## What needs to be done:
Show, from the entries below, every line in which "Select" appears.
*** Material provided ***
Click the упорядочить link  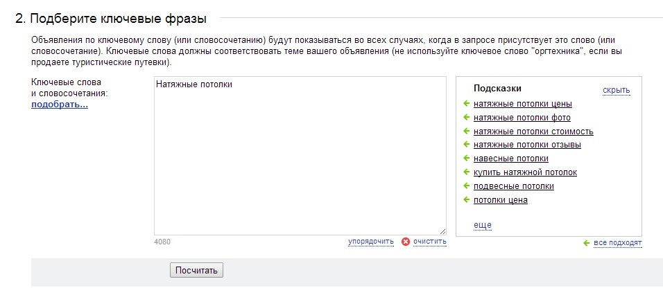tap(371, 242)
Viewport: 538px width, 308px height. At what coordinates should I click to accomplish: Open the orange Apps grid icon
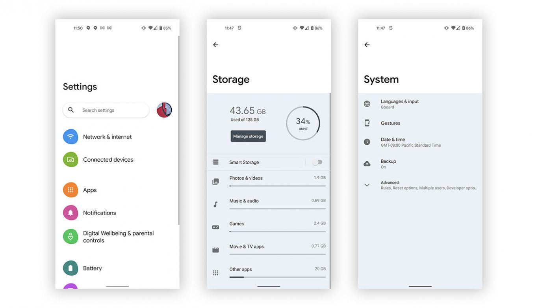70,190
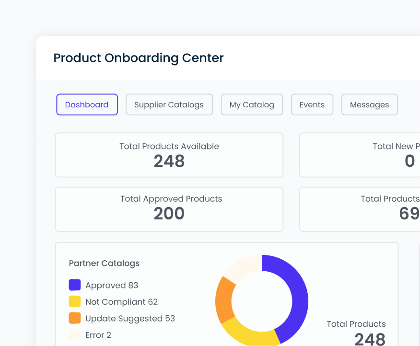Click the Total Products 248 label
Image resolution: width=420 pixels, height=346 pixels.
pyautogui.click(x=356, y=324)
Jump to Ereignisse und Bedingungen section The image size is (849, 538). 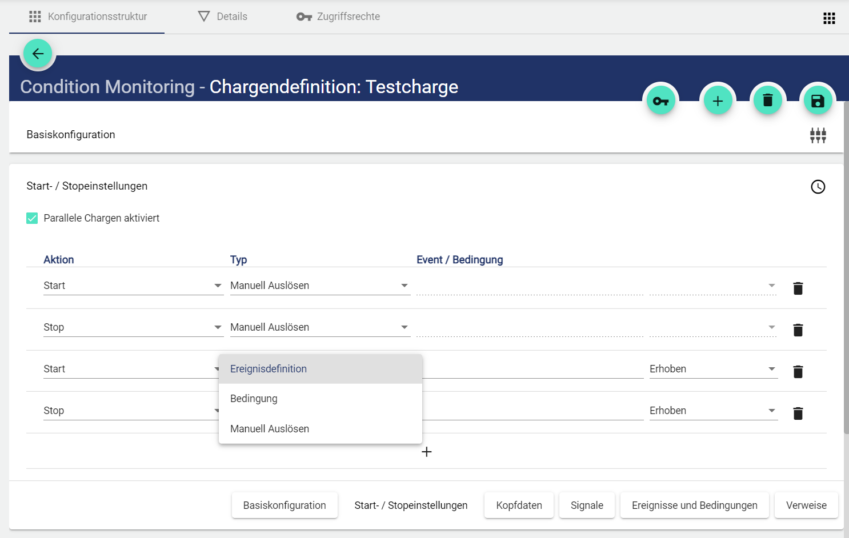(694, 505)
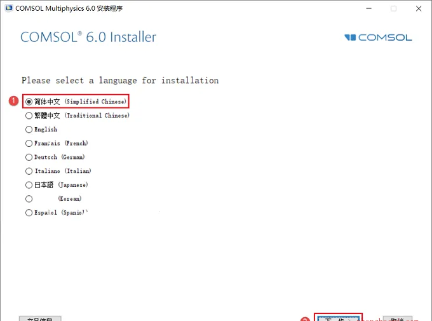Click the red step 1 annotation badge
This screenshot has height=321, width=432.
point(13,100)
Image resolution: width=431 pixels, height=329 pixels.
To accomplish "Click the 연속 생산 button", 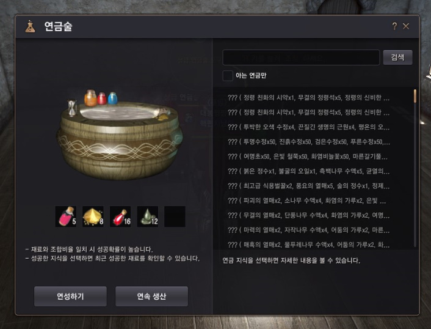I will [152, 296].
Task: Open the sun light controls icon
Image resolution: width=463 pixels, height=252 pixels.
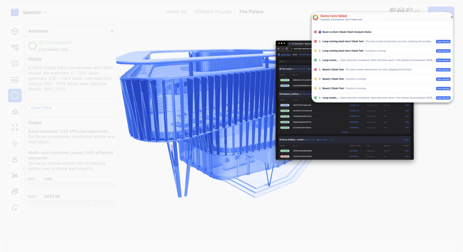Action: (15, 143)
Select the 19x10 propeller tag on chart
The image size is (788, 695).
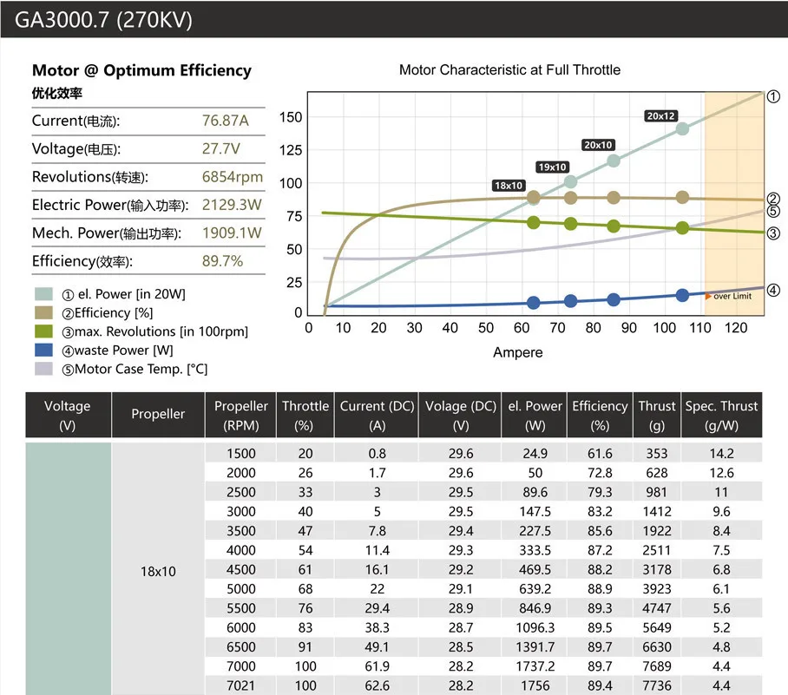[x=552, y=167]
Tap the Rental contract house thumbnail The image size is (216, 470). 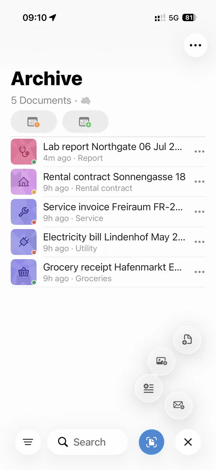point(23,182)
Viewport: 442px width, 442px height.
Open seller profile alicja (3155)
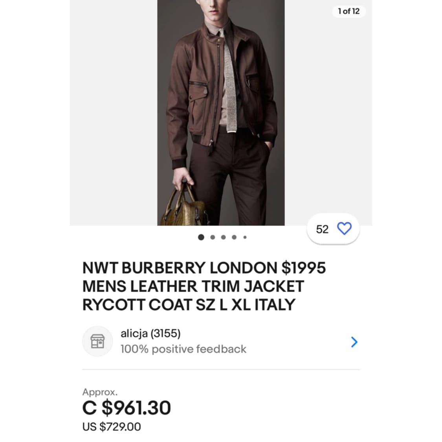[x=150, y=334]
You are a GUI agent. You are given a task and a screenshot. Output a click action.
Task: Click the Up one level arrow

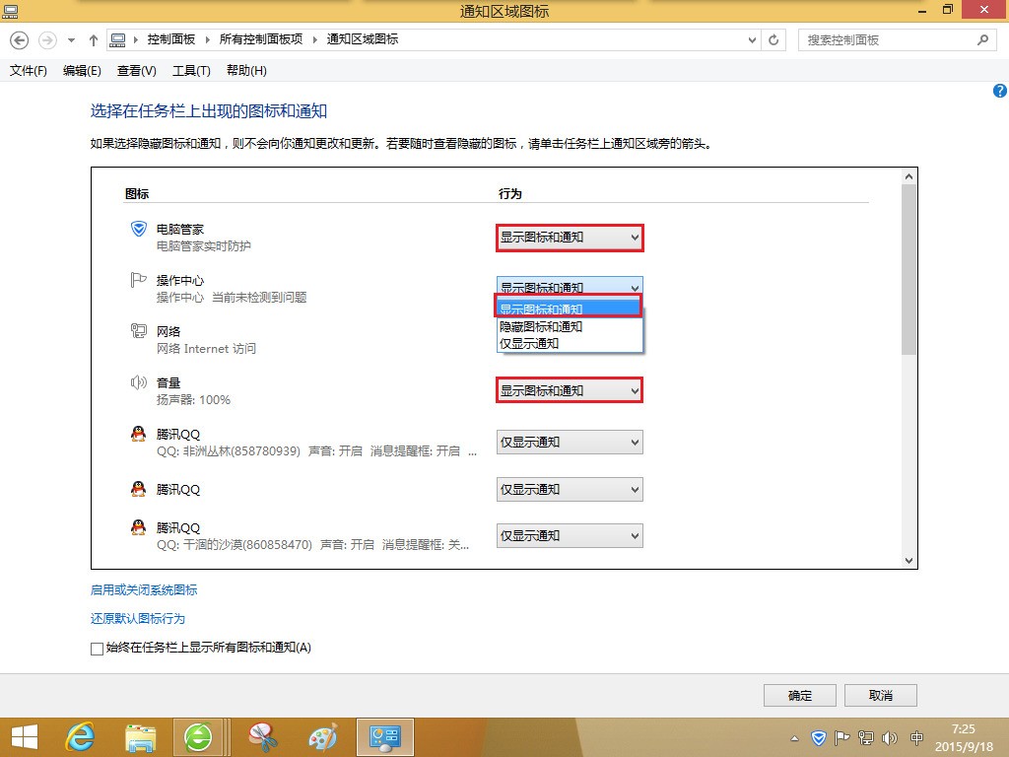point(94,39)
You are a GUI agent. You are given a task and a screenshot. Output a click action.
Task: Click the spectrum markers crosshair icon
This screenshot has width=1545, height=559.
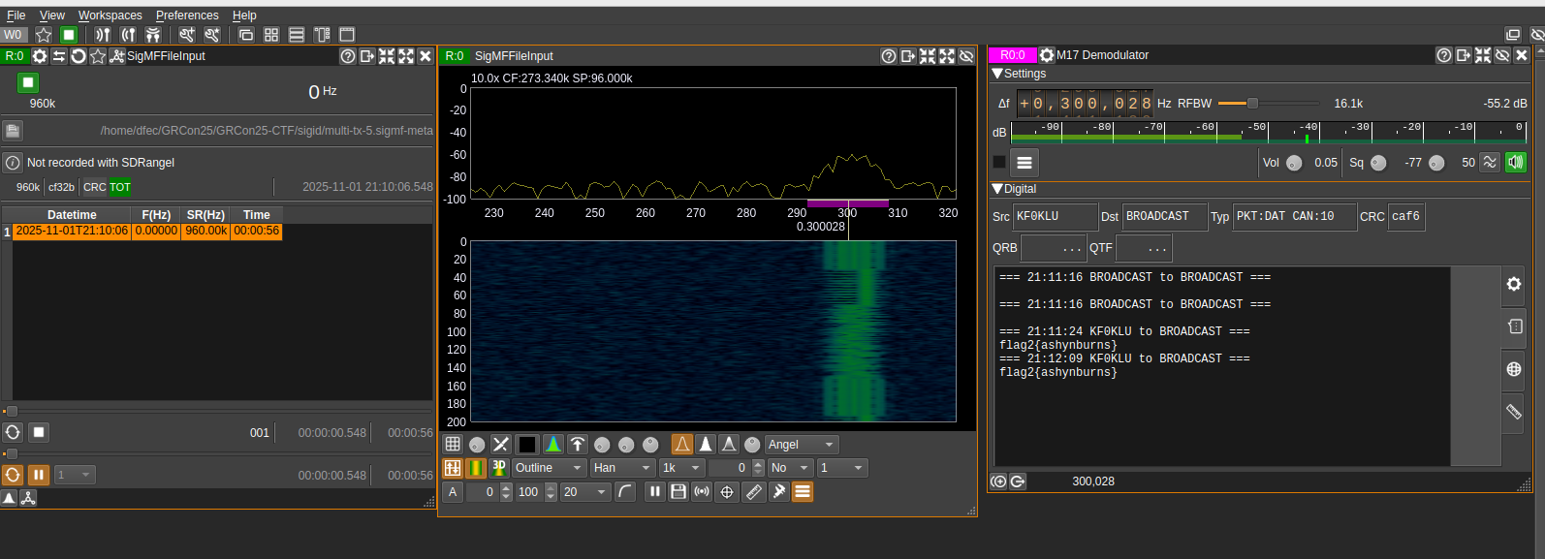click(727, 492)
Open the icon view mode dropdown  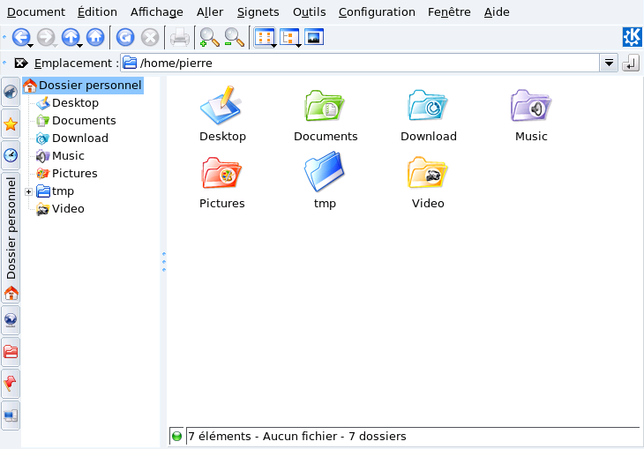[x=264, y=37]
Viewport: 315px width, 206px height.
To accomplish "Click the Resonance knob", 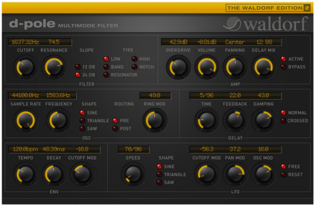I will [x=53, y=67].
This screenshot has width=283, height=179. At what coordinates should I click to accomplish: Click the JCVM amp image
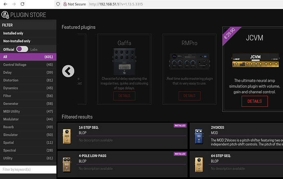coord(254,61)
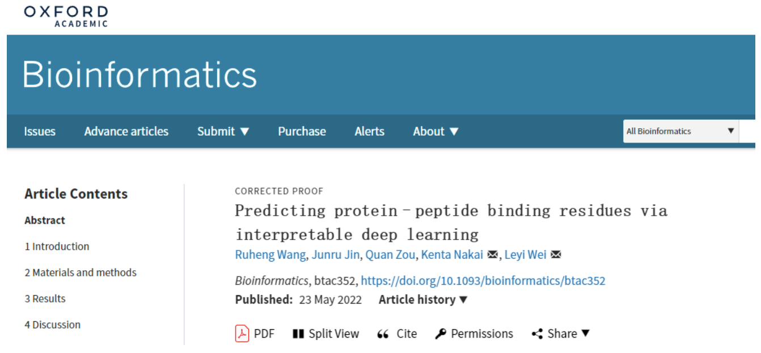Go to Advance articles
Viewport: 761px width, 353px height.
[x=126, y=131]
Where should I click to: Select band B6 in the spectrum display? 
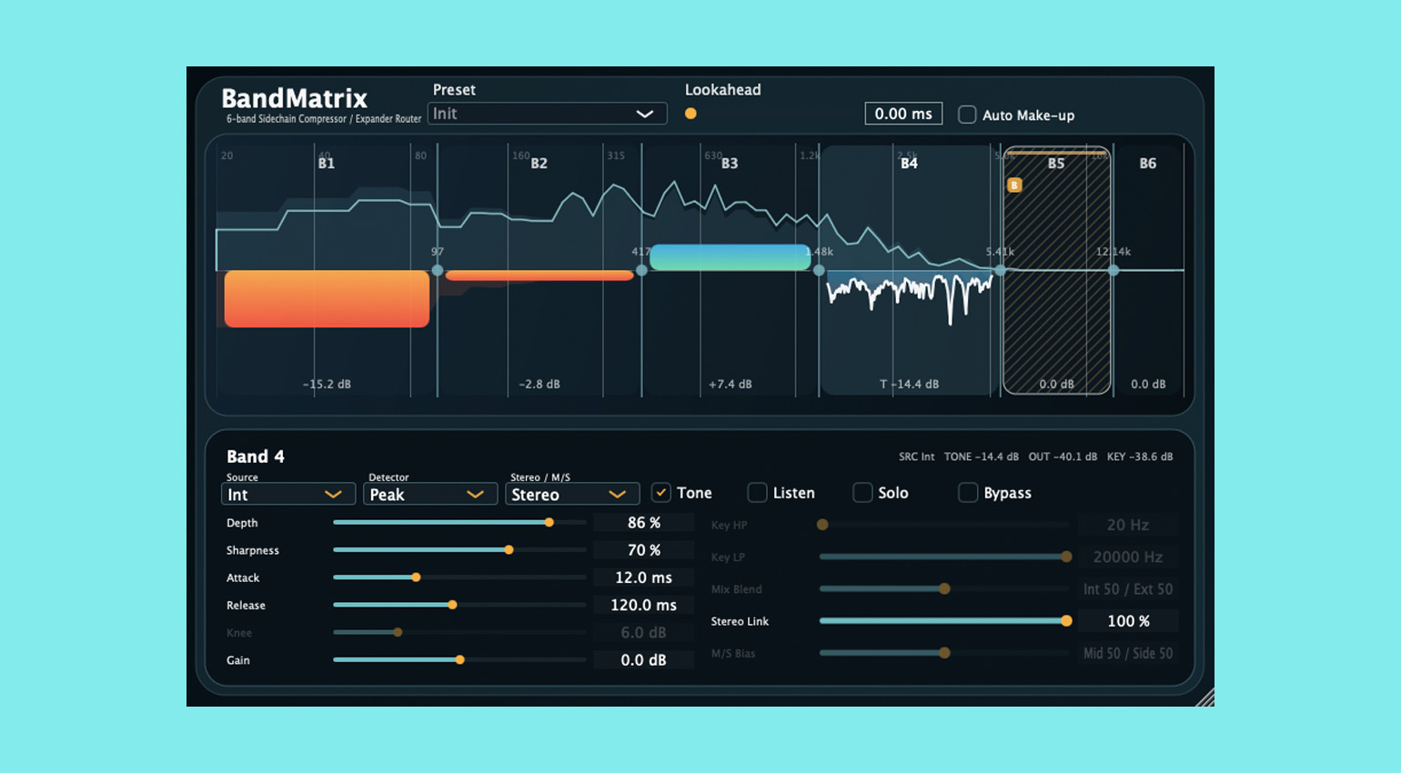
*** End of Material provided ***
## Task response:
Select the 19x10 propeller tag on chart
Where should I click to: Select band B6 in the spectrum display? 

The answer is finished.